— What to work on —
Return everything from the line containing "Given: Click the map pan-up arrow" down to the end of the material, keeping each line exactly as it appears and including both ends. Leave the pictures out of your answer.

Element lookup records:

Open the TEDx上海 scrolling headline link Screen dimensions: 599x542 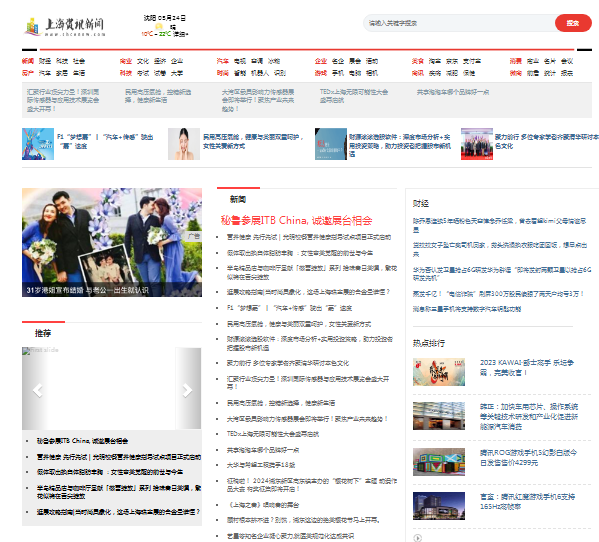coord(354,96)
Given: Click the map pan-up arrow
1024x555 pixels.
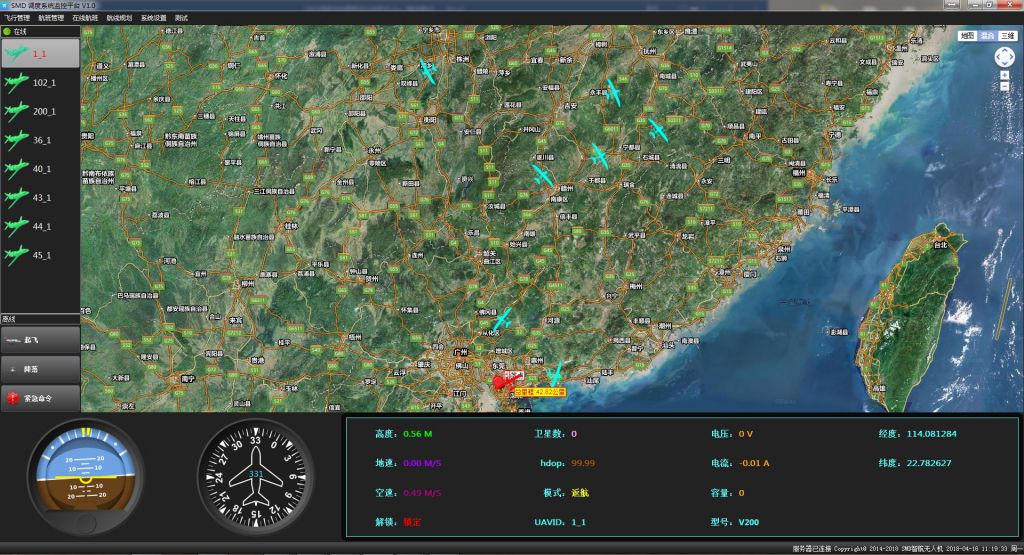Looking at the screenshot, I should click(x=1004, y=49).
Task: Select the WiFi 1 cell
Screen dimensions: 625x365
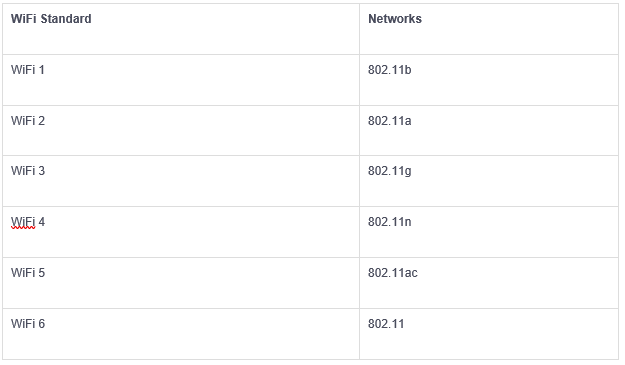Action: 181,80
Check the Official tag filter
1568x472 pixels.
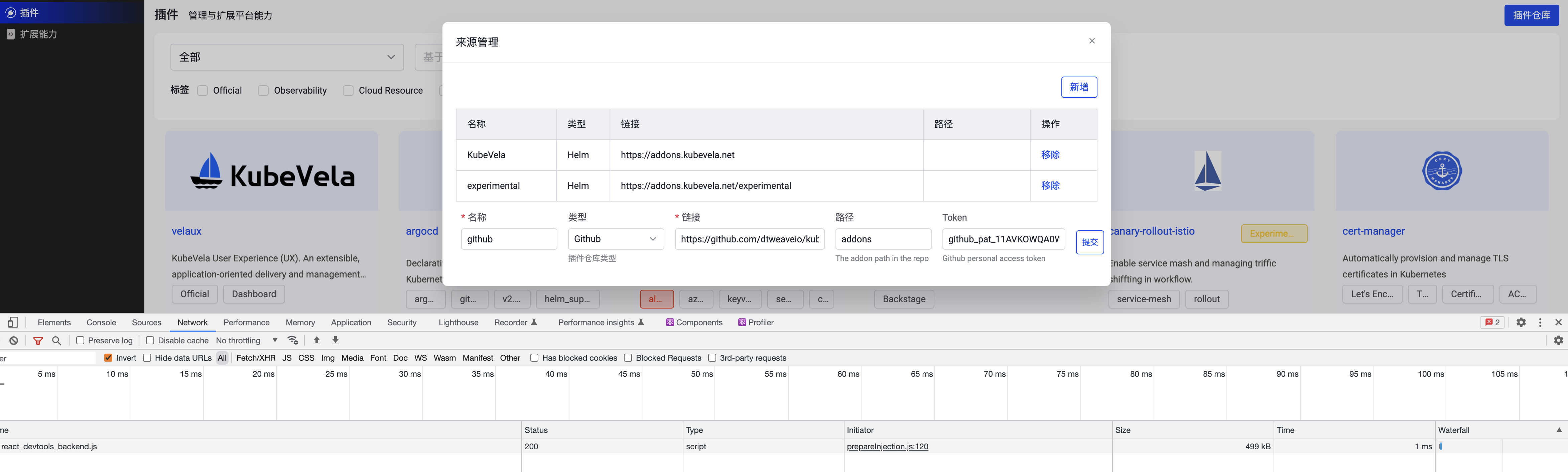point(202,90)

— Written response —
Given: Click the map pan-up arrow
1024x555 pixels.
Looking at the screenshot, I should click(x=1004, y=49).
Task: Select the WiFi 1 cell
Screen dimensions: 625x365
Action: 181,80
Check the Official tag filter
1568x472 pixels.
point(202,90)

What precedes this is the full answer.